§ **Task item**
Go to the line containing "Where should I click to: Open" in the records below. Repeat it and the lines after it exactly, all the way to the end.

### Input records

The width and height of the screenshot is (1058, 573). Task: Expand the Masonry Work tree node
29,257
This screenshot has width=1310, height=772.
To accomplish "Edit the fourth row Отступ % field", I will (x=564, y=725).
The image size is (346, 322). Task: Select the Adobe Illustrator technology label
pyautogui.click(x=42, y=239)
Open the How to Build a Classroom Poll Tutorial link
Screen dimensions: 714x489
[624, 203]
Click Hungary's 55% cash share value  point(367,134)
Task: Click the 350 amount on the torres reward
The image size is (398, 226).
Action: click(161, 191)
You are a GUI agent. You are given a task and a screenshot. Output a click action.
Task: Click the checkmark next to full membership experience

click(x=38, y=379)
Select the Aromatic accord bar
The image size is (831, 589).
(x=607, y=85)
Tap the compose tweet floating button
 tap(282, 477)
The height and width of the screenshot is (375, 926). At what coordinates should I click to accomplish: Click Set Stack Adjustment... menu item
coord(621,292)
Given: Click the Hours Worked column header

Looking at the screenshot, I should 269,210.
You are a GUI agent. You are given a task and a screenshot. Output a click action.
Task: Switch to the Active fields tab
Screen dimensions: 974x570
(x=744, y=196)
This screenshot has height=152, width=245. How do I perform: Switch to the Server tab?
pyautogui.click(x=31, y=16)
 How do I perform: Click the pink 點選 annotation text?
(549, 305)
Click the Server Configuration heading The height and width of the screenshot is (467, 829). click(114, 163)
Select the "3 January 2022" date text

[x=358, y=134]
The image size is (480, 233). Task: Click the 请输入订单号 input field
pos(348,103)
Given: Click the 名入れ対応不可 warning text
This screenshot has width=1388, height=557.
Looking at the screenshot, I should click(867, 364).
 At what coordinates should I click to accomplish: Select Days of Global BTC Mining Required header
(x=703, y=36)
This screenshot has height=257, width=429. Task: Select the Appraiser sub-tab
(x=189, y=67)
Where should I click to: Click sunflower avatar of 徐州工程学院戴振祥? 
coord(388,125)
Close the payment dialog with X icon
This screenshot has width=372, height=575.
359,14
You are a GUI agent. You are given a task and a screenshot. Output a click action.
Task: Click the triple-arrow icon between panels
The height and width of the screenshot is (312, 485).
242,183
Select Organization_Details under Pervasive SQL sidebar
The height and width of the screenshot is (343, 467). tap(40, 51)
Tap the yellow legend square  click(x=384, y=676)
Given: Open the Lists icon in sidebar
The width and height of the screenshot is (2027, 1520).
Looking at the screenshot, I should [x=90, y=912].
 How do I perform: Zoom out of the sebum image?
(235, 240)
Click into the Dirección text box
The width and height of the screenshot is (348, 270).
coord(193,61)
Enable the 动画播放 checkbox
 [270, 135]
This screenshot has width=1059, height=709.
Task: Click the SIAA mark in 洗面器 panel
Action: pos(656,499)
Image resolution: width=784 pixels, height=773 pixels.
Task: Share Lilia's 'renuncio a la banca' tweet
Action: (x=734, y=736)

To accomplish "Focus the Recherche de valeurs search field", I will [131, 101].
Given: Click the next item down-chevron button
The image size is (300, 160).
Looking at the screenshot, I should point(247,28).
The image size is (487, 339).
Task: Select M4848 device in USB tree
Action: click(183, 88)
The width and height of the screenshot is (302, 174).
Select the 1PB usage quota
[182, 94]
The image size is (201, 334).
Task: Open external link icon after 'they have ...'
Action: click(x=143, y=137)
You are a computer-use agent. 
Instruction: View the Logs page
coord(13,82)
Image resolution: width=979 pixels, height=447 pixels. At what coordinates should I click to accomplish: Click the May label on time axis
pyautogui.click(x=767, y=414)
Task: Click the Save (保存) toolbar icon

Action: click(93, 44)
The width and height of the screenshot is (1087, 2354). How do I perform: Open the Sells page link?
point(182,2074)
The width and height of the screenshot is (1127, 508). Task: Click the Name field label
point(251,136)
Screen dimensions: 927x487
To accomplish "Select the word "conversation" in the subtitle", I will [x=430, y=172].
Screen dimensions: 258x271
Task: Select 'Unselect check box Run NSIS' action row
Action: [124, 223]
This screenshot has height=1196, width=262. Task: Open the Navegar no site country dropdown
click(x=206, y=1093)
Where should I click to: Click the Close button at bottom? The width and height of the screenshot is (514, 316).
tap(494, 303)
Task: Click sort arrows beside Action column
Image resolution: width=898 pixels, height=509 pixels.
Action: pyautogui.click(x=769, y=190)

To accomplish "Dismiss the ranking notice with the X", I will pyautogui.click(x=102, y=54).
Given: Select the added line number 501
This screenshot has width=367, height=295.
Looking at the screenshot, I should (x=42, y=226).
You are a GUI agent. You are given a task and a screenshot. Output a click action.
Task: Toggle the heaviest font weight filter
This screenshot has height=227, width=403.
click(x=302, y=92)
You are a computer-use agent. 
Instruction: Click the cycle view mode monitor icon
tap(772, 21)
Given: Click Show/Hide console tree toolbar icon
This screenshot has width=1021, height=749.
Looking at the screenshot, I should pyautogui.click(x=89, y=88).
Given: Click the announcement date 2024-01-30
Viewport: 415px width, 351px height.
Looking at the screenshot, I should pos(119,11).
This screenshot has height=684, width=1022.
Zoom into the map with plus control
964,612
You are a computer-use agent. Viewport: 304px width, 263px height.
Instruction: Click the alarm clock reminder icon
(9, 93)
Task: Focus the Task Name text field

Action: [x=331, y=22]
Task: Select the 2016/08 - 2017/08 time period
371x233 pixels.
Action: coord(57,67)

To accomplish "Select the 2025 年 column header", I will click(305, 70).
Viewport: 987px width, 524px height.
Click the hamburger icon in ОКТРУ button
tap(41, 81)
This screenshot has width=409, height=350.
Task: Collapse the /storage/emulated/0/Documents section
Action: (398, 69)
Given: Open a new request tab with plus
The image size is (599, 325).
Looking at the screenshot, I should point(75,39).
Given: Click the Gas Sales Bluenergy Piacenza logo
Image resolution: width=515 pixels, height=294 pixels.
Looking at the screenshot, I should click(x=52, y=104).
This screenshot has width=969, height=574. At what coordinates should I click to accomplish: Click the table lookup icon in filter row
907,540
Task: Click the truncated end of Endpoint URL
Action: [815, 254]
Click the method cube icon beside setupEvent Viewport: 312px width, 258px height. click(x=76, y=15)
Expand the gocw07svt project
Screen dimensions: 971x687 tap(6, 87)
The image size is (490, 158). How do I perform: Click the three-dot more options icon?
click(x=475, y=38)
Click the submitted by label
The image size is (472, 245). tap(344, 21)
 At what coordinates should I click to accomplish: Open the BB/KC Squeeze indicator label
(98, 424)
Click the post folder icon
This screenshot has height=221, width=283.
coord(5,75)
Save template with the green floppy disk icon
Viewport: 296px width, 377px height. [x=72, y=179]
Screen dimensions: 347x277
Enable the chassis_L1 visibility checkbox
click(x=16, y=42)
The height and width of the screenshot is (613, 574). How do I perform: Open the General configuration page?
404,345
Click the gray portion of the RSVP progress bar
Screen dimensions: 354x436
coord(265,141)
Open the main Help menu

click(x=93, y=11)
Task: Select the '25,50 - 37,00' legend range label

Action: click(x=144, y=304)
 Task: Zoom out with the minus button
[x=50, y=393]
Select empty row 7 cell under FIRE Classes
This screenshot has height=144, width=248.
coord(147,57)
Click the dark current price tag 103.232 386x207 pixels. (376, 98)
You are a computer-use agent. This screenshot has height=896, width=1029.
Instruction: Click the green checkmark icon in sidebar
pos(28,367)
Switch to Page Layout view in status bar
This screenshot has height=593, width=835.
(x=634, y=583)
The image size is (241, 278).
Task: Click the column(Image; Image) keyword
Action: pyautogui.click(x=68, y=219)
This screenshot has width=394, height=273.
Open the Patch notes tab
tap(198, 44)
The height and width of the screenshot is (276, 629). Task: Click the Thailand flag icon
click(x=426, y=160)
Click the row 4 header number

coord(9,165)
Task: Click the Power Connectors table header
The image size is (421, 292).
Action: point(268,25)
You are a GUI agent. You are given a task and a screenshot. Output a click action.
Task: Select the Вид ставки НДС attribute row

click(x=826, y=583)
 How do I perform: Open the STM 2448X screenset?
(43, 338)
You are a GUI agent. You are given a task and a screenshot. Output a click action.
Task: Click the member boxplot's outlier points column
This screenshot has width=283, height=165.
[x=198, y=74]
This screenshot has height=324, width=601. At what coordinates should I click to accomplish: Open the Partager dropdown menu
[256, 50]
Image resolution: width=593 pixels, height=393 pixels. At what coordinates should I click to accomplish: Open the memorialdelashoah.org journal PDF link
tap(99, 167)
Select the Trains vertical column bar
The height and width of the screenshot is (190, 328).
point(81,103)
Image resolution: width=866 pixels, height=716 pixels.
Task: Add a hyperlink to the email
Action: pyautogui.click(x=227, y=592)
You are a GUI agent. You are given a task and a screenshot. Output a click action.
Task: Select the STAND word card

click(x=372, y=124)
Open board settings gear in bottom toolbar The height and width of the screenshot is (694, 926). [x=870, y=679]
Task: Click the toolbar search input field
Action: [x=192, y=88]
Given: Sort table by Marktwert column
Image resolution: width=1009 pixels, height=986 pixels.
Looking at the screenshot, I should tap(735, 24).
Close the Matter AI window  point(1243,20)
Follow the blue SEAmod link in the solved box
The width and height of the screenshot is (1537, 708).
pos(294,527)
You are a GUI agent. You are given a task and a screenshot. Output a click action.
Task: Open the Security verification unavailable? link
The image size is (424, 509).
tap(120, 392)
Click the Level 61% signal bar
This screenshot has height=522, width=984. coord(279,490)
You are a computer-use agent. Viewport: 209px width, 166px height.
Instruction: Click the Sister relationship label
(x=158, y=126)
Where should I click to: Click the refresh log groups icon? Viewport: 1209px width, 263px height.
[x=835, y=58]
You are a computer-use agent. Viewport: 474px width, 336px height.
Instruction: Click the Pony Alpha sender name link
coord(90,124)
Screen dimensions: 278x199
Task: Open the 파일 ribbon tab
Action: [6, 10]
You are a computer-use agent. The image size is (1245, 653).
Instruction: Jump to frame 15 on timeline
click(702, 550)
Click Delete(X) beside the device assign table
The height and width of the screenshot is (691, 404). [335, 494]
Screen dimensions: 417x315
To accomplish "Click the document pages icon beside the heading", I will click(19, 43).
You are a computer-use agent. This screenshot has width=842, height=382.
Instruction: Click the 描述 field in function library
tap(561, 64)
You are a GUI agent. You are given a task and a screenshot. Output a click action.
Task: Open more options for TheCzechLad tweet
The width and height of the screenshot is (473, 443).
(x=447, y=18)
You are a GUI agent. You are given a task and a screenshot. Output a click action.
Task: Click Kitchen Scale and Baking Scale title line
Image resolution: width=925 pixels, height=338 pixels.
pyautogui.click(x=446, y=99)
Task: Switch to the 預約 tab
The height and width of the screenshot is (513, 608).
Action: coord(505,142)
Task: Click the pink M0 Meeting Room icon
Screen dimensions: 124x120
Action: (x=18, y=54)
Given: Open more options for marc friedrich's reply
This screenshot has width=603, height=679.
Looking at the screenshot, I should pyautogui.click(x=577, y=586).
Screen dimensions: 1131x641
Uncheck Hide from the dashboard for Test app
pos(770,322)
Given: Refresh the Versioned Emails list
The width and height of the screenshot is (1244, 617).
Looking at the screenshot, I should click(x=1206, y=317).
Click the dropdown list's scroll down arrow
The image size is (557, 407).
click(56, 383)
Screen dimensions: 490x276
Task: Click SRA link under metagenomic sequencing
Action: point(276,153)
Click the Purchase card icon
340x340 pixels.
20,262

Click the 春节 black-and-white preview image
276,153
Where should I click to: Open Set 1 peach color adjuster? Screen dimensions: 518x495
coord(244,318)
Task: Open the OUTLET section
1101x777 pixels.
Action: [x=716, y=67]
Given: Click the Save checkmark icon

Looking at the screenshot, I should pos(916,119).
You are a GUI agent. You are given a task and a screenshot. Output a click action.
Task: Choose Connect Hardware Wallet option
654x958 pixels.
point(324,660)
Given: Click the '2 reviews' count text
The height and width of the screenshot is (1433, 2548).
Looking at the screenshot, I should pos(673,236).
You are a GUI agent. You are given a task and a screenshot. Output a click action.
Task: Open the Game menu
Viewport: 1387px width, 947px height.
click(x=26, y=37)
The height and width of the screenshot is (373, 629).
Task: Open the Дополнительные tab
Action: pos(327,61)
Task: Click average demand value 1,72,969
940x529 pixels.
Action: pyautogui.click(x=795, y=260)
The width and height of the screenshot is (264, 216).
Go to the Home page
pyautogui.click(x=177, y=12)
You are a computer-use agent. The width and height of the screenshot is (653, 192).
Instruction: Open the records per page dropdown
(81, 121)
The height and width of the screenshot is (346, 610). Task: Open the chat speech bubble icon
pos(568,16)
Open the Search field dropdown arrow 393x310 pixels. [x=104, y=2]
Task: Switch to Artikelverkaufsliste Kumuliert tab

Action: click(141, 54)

######

§ **Result of this exercise**
Where should I click to: Open Set 1 peach color adjuster? Screen dimensions: 518x495
coord(244,318)
Task: Open the OUTLET section
1101x777 pixels.
Action: [x=716, y=67]
Given: Click the Save checkmark icon

Looking at the screenshot, I should pos(916,119).
You are a GUI agent. You are given a task and a screenshot. Output a click action.
Task: Choose Connect Hardware Wallet option
654x958 pixels.
point(324,660)
Given: Click the '2 reviews' count text
The height and width of the screenshot is (1433, 2548).
Looking at the screenshot, I should pos(673,236).
You are a GUI agent. You are given a task and a screenshot. Output a click action.
Task: Open the Game menu
Viewport: 1387px width, 947px height.
click(x=26, y=37)
The height and width of the screenshot is (373, 629).
Task: Open the Дополнительные tab
Action: pos(327,61)
Task: Click average demand value 1,72,969
940x529 pixels.
Action: pyautogui.click(x=795, y=260)
The width and height of the screenshot is (264, 216).
Go to the Home page
pyautogui.click(x=177, y=12)
You are a computer-use agent. The width and height of the screenshot is (653, 192).
Instruction: Open the records per page dropdown
(81, 121)
The height and width of the screenshot is (346, 610). Task: Open the chat speech bubble icon
pos(568,16)
Open the Search field dropdown arrow 393x310 pixels. [x=104, y=2]
Task: Switch to Artikelverkaufsliste Kumuliert tab

Action: click(141, 54)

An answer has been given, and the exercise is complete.